──────── GIVEN DATA

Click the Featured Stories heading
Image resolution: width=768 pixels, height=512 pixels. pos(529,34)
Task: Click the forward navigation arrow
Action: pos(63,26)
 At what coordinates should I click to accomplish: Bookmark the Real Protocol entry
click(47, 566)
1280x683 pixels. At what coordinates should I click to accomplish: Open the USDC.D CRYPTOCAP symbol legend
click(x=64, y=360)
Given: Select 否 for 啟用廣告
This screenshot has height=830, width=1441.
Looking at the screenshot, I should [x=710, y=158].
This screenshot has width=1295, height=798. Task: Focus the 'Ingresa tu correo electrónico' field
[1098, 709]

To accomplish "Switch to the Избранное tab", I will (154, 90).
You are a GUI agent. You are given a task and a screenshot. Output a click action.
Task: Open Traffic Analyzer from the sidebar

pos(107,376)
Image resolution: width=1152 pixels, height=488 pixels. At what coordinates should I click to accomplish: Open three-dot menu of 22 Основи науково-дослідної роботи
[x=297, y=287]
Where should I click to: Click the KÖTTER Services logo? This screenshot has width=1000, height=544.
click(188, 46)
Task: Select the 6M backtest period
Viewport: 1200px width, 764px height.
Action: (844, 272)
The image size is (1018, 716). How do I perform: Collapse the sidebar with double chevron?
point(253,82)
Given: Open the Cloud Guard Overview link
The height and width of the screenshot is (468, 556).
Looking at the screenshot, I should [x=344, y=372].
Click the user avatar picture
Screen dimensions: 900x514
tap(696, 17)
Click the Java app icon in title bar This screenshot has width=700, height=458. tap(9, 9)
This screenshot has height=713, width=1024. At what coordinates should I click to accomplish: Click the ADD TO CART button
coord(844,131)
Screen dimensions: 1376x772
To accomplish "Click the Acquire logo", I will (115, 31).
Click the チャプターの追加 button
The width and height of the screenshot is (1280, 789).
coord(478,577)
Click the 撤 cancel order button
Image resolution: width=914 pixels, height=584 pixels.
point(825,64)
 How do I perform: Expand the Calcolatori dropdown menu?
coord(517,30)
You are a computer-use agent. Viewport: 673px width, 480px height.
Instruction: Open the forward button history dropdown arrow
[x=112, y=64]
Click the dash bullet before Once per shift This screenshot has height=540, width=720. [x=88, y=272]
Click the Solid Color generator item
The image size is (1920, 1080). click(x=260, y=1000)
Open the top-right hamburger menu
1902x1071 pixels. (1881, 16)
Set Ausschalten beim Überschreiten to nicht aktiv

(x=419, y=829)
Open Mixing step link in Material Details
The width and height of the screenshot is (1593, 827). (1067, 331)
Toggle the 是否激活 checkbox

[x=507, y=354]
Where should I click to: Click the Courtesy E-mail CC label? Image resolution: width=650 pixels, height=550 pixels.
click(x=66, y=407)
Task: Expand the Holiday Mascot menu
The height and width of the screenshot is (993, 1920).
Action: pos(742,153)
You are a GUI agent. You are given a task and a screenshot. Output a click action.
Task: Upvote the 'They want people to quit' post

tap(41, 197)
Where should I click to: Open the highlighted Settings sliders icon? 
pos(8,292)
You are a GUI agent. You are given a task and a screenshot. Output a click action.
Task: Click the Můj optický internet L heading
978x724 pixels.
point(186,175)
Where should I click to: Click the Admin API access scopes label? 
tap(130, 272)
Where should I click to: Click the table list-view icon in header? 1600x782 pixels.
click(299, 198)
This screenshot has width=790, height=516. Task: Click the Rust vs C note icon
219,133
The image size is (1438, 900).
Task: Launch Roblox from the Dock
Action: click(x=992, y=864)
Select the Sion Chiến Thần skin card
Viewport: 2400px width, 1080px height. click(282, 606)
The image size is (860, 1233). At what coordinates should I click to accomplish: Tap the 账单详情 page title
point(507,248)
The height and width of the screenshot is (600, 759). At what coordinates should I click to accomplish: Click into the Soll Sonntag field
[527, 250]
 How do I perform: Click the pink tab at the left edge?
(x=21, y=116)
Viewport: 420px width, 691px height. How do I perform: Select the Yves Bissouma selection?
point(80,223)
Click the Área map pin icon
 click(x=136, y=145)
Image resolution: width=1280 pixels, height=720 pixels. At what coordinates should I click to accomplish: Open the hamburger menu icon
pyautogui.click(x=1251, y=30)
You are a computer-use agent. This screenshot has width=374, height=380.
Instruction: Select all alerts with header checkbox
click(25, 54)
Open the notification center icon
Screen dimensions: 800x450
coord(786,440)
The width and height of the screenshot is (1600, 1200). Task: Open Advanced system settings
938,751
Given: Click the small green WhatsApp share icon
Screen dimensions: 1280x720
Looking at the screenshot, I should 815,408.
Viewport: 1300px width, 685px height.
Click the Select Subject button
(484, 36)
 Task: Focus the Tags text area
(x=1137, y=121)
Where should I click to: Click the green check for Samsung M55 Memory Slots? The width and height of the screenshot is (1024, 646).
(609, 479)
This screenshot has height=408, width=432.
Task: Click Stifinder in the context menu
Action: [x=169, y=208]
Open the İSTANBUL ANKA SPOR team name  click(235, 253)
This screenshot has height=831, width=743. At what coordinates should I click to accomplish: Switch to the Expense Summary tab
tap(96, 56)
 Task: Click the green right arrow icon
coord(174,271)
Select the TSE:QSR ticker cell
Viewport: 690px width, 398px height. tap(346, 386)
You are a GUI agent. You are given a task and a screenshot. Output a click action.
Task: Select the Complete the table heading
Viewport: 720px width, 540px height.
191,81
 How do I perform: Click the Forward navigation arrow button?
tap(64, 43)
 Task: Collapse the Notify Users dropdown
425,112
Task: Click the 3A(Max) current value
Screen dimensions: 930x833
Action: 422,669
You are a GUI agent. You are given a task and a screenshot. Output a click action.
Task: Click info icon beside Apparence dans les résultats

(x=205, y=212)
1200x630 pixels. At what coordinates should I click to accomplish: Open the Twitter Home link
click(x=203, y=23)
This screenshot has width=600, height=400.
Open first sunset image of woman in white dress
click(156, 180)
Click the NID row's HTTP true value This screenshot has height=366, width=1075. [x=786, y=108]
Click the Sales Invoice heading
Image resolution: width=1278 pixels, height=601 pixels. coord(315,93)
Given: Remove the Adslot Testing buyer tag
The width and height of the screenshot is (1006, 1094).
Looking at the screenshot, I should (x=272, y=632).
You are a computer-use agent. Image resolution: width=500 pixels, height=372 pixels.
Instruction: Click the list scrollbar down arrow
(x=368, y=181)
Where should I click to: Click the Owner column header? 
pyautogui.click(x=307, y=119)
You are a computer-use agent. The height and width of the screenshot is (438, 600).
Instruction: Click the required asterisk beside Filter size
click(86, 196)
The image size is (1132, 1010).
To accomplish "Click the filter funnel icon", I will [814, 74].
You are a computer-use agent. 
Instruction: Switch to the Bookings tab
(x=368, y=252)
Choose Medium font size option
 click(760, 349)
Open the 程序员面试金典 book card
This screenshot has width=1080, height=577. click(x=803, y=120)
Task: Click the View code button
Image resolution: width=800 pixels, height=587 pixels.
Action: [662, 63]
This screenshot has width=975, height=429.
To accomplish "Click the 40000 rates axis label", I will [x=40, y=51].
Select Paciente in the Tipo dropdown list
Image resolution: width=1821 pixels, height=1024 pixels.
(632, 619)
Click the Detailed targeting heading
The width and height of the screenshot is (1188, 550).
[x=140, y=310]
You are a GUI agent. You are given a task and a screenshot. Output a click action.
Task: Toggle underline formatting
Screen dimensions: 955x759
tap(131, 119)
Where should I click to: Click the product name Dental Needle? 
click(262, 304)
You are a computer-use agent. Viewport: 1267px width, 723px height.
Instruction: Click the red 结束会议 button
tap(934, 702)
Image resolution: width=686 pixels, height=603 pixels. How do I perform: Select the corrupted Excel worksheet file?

────────────────

Look above for the line holding "Instruction: Switch to the Bookings tab" and the line holding "Task: Click the View code button". Retype both, and every line between them, word for word and nothing else.

**RESULT FOR THIS TASK:**
Instruction: Switch to the Bookings tab
(x=368, y=252)
Choose Medium font size option
 click(760, 349)
Open the 程序员面试金典 book card
This screenshot has width=1080, height=577. click(x=803, y=120)
Task: Click the View code button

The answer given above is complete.